→ DATA FOR REVIEW:
┌────────

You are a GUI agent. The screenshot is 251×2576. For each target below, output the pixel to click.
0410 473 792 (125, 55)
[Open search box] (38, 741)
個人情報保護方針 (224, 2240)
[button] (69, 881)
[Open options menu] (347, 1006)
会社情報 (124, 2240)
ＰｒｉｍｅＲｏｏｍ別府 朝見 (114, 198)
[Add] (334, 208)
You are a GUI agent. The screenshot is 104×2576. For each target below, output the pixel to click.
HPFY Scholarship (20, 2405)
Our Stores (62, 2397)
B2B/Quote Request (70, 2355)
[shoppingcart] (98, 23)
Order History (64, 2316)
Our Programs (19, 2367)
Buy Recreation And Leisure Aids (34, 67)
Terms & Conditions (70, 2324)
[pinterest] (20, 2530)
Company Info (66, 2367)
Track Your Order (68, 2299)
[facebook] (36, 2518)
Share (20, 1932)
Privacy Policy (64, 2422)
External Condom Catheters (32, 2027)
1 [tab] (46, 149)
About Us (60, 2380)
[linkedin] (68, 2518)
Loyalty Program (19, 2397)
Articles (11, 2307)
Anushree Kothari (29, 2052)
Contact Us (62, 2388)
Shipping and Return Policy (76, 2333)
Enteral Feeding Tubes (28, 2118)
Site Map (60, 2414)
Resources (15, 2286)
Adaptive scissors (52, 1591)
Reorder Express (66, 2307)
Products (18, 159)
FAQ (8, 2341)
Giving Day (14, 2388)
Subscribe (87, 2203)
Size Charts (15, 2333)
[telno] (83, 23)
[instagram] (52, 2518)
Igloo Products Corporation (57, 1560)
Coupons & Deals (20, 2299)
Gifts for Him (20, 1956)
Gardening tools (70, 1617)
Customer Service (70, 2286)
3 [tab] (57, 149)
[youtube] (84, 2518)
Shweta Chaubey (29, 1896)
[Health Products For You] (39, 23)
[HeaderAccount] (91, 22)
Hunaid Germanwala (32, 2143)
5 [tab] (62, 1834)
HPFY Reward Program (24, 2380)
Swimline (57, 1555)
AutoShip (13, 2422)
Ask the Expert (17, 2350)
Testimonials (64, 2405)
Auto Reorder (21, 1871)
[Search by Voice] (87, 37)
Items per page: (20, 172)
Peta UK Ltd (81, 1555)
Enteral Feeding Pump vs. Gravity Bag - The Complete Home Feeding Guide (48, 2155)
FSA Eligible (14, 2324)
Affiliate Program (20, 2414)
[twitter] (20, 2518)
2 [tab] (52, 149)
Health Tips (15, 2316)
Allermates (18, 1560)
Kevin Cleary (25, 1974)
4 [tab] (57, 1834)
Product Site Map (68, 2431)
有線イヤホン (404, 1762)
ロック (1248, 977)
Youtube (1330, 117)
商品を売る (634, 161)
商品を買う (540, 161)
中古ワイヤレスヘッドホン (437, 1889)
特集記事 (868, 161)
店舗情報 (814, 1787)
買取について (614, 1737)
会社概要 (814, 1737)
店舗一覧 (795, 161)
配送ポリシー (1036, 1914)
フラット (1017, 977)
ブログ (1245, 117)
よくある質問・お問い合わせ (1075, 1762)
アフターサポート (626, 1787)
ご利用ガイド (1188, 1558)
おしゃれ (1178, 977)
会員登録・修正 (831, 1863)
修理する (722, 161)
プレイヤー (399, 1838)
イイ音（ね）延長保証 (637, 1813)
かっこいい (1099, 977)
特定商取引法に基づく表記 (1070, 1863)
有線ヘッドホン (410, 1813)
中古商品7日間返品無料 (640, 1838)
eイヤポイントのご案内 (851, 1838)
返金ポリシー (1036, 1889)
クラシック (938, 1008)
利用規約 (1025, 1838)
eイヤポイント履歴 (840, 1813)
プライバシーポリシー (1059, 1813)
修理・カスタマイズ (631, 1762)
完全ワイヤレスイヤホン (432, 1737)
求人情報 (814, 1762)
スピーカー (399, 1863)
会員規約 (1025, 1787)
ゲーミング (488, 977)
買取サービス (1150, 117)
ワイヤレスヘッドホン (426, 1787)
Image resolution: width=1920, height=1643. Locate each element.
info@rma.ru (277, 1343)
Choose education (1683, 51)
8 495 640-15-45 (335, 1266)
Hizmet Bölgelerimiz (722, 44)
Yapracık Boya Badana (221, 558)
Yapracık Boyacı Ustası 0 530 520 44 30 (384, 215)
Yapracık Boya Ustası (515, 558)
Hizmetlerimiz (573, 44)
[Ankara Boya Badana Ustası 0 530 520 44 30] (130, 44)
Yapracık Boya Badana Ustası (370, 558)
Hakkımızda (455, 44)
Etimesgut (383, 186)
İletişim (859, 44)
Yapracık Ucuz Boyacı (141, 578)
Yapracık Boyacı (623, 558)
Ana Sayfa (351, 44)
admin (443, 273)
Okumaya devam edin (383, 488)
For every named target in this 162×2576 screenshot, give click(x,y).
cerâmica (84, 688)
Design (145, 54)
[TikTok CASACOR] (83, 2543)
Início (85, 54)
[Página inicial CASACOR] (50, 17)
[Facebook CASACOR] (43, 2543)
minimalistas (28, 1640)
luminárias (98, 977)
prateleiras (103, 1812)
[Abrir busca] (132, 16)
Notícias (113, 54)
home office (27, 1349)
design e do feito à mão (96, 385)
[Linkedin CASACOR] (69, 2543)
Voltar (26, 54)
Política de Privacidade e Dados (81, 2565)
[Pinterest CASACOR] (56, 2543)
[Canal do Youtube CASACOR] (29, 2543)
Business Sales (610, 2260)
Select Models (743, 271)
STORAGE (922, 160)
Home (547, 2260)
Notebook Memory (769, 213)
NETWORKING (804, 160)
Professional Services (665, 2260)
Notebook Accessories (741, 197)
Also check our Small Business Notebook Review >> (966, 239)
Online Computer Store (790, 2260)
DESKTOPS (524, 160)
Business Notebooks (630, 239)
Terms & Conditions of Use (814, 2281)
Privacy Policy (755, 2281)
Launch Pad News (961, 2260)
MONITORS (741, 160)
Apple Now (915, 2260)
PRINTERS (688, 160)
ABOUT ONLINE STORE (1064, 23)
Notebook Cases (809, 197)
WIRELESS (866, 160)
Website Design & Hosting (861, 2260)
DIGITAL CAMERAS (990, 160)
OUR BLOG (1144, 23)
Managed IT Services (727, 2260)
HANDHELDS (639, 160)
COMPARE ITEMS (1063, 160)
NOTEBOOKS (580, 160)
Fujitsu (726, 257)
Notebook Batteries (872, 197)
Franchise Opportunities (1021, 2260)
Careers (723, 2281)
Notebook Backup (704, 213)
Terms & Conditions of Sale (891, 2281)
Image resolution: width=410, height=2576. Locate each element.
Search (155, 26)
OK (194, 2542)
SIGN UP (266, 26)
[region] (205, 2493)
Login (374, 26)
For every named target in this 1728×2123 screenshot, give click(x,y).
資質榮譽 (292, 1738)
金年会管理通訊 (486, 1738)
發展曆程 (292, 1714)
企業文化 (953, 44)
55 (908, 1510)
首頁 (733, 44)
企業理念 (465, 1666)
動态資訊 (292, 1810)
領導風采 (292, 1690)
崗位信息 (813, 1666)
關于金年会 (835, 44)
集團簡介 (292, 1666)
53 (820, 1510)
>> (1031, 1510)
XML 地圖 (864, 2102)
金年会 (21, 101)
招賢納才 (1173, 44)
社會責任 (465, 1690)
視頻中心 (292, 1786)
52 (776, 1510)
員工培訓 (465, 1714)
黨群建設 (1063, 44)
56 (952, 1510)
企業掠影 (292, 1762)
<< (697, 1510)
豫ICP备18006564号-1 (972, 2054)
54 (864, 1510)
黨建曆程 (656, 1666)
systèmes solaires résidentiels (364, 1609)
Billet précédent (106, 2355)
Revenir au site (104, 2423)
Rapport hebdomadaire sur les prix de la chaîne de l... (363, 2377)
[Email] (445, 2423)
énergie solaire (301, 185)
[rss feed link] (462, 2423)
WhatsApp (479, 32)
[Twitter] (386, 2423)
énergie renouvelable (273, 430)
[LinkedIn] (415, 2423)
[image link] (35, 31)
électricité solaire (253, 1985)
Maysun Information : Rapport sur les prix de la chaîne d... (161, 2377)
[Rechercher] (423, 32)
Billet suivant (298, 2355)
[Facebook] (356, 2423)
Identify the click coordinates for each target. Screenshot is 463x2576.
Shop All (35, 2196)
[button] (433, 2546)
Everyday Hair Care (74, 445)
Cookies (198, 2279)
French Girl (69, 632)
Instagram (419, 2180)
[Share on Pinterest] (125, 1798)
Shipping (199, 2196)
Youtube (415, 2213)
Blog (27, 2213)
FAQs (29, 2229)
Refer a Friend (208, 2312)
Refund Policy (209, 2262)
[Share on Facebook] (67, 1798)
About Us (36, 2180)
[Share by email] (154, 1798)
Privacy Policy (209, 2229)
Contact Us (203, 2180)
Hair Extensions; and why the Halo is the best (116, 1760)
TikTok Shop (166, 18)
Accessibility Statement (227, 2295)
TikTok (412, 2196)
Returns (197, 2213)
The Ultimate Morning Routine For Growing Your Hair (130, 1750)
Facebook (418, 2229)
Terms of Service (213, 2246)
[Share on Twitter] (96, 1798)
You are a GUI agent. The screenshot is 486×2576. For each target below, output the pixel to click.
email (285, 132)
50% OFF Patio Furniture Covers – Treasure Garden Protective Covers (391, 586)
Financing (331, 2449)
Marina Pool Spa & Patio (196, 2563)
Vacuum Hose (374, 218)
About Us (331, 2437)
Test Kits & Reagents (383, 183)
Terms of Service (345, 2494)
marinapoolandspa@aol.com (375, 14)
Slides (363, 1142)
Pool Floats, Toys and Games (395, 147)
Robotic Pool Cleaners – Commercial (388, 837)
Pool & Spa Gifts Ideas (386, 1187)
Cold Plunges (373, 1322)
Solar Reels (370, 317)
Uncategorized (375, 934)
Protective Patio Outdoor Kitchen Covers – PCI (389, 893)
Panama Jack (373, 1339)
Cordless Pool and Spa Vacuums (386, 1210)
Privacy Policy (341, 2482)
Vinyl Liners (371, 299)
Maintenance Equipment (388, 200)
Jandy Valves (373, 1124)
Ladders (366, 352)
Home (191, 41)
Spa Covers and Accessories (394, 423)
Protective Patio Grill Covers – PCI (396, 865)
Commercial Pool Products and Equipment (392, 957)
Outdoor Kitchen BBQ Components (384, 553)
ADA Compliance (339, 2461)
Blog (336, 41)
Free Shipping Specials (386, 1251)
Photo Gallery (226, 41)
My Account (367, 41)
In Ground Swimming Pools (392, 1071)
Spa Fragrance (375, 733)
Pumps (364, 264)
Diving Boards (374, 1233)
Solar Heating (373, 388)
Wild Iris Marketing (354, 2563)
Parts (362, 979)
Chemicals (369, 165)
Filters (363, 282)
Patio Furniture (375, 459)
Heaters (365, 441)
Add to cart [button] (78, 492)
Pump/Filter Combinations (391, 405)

└────────

→ WHAT YOU WILL DO: Every line above from the line with "Instagram (419, 2180)" to the line with "You are a GUI agent. The screenshot is 486×2576.", inclusive, must be returned exactly; no other line belongs in the reply.

→ ANSWER SECTION:
Instagram (419, 2180)
[Share on Pinterest] (125, 1798)
Shipping (199, 2196)
Youtube (415, 2213)
Blog (27, 2213)
FAQs (29, 2229)
Refer a Friend (208, 2312)
Refund Policy (209, 2262)
[Share on Facebook] (67, 1798)
About Us (36, 2180)
[Share by email] (154, 1798)
Privacy Policy (209, 2229)
Contact Us (203, 2180)
Hair Extensions; and why the Halo is the best (116, 1760)
TikTok Shop (166, 18)
Accessibility Statement (227, 2295)
TikTok (412, 2196)
Returns (197, 2213)
The Ultimate Morning Routine For Growing Your Hair (130, 1750)
Facebook (418, 2229)
Terms of Service (213, 2246)
[Share on Twitter] (96, 1798)
You are a GUI agent. The screenshot is 486×2576. For each target below, output the pixel to click.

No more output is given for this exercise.